Frauen gelten als manipulative Zicken. Sie wickeln die Männer um den Finger, verzaubern sie, und die Männer werden dann ganz machtlos. Das ist eine unglaubliche Umkehrung von Tatsachen.

Und es bringt die Männer in eine passive Position.
Nach dieser Weltanschauung sind die Männer die Opfer. Die werden halt zu etwas getrieben, über das sie dann keine Kontrolle mehr haben. Diese Männer verlieren nicht die Kontrolle, diese Männer haben die Kontrolle, und zwar komplett.
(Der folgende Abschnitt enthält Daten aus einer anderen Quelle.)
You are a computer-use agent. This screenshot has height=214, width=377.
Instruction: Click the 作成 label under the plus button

Auch über sich selbst.

In Ihrem Buch zeigen Sie auf, wie frauenfeindlich die Popkultur ist, mit der wir aufwachsen, etwa am Beispiel des Disney-Films «Die Schöne und das Biest»: Egal wie feindselig der Mann ist, wenn du als Frau nur lang genug lieb bist, wirst du ihn für dich gewinnen.
Und es hört ja nicht bei Disney-Filmen auf. Eminem gewinnt Preise mit Songs, in denen er sich ausmalt, wie er seine Frau umbringt. Würde ich Lieder mit den gleichen Texten über Juden und Schwarze machen, dann wäre die Hölle los, und zwar zu Recht. Warum ist es bei Frauen okay?
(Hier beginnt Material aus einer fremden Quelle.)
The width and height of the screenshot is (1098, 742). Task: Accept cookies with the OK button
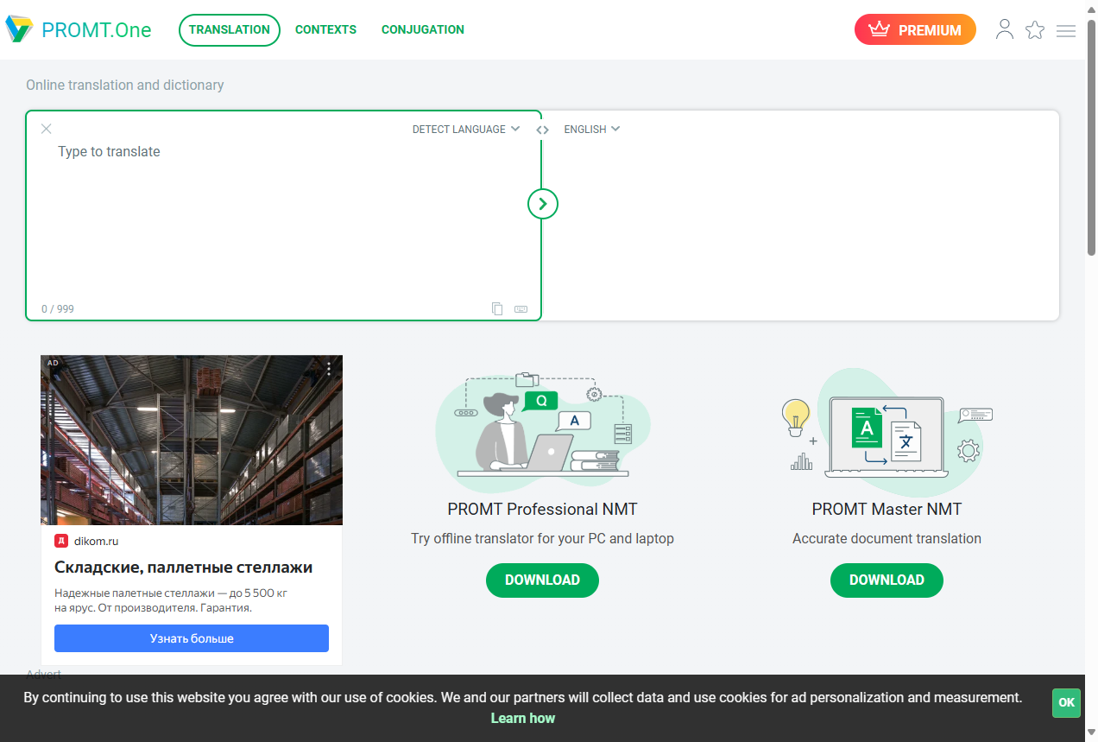pyautogui.click(x=1066, y=702)
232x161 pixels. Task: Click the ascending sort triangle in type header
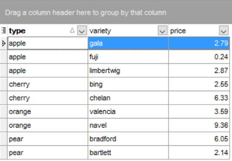(72, 30)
Gewalt gegen Frauen in Beziehungen fange oft unbemerkt an, schreiben Sie. Zuerst fallen fiese Bemerkungen, die sich über lange Zeit steigern, bis der erste Schlag kommt – dann ist die Frau schon seelisch abhängig vom Mann. Warum funktioniert das?
Wir werden als Frauen darauf getrimmt, die Dinge nicht so eng zu sehen. Ganz schnell werden wir als empfindliche Zicken hingestellt, die keinen Spass verständen. Besonders schlimm ist für mich, wenn Frauen selbst sich frauenfeindlich verhalten – ich war selber auch lange so.

Wie äusserte sich das?
Ich sagte, ich käme mit Männern einfach besser zurecht, mit Frauen gar nicht. Das hört man von vielen Frauen. Was man damit aber effektiv sagt, ist: Wir stellen uns lieber auf die Seite der Stärkeren, denn wir haben es ganz genau begriffen und wollen uns nicht mit den Schwachen gemeinmachen.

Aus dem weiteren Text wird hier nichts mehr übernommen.